I walked a new way, and a little brook led me into a new country, but I tore my frock getting through some of the difficult places, as the way was through many bushes, and beneath the low branches of trees, and up thorny thickets on the halls, and by dark woods full of creeping thorns. And it was a long, long way. It seemed as if I was going on for ever and ever, and I had to creep by a place like a tunnel where a brook must have been, but all the water had dried up, and the floor was rocky, and the bushed had grown overhead till they met, so that it was quite dark.

I think the section quoted above gives a good sense of the style of the Green Book, whose text is written as nearly a single, pages-long paragraph, filled with run-on sentences and dizzying imagery. As a result, the reader is sometimes left wondering precisely what is happening, a situation made worse by the diarist's omissions and circuitous way of describing sights and events that she herself does not seem to comprehend fully. 

During her peregrinations in the woods, the girl sees many strange things – weirdly shaped rocks, stunted trees, shadowy shapes – before finding a valley containing a stream whose water "tasted like bright, yellow wine" and made her giddy. The place reminded her of a memory from when she was very small and her mother was still alive. Her nurse had taken her out and into the forest, where the nurse had met a tall man. The nurse then left her alone beneath a tree, while she and the man went off together deeper into the woods. While she was alone, the girl "two wonderful white people [who] … began to play and dance and sing." 

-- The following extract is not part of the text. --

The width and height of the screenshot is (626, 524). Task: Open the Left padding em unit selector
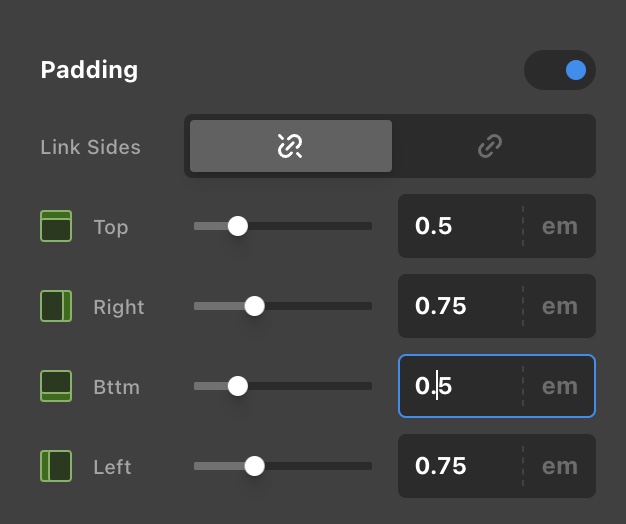click(x=560, y=466)
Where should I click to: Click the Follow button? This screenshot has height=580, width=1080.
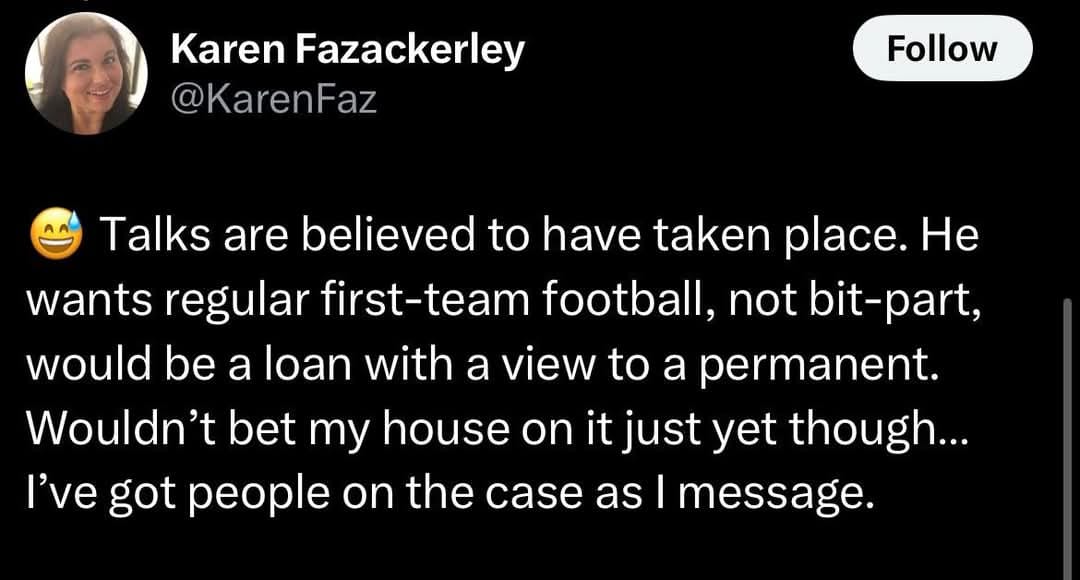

One was a beautiful lady with kind dark eyes, and a grave face, and long black hair, and she smiled such a sad strange smile at the other, who laughed and came with her. They played together, and danced round and round the pool, and they sang a song till I feel asleep.

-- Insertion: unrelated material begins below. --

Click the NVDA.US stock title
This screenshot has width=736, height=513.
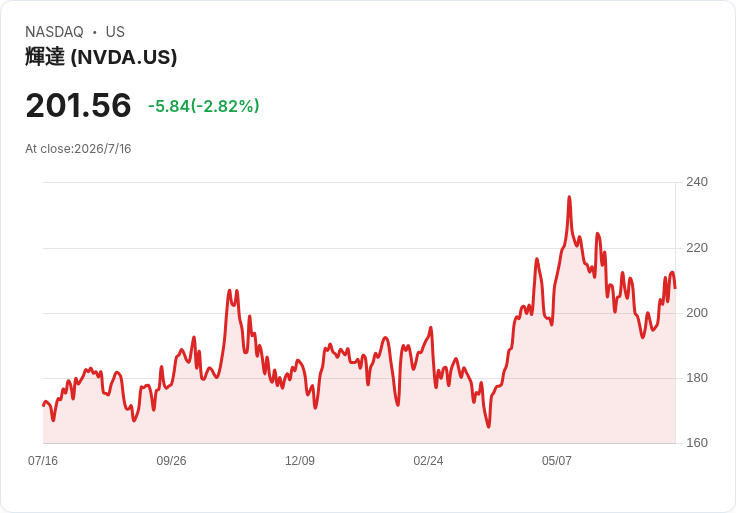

Her nurse tried to tell the girl she had been dreaming, "but I knew I hadn't," she says. The nurse then makes her promise not to say a word about what she had seen or she "should be thrown into the black pit." The girl never forgot what she saw, which is why she remembered them on White Day. Frightened – but also enchanted – by what she saw, the girl finds her way back home and is determined to find out more about all she had experienced.

Exactly what the Green Book recounts in "The White People" is unclear. The confusing narrative seems to suggest that the girl who wrote it is being initiated into some sort of secret society or cult, one that has contact with another realm or reality inhabited by the eponymous White People. But who and what are the White People? Are they ghosts? Fairies? Something else entirely? Machen does not elaborate, leaving a great deal to the reader's imagination. This is a technique that Lovecraft used often in his own stories and is likely device her learned – or at least honed – after reading Machen. 

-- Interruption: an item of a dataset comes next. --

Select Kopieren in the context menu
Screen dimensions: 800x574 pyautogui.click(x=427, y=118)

Like many weird tales, "The White People" is a large an exercise in evoking mood and feeling rather than in presenting a clear or coherent plot. Due to the way it's written, the reader is never sure of what is being described, let alone how he is supposed to take it. For some, this might prove frustrating, while for others, it contributes to its success. Until recently, I'd been somewhat indifferent to the tale, but, lately, after reading it aloud, I found it much more captivating and powerful. It's definitely an acquired taste and I cannot blame anyone for being unmoved by it, even as I have come to appreciate it more fully and understand why it was so well regarded in the early 20th century.

9 comments:

  1. "Were there not already over two hundred entries in the Pulp Fantasy Library series..."

    Wow. You're doing the Lord's work here. Congrats and thank you.

    Seeking the inspirations of our inspirations reminds me of the unending delve of artistic ancestry depicted in Woody Allen's Midnight in Paris. After exploring Howard's and Lovecraft's muses, we can then seek Haggard's and Machen's, and on and on and on. :)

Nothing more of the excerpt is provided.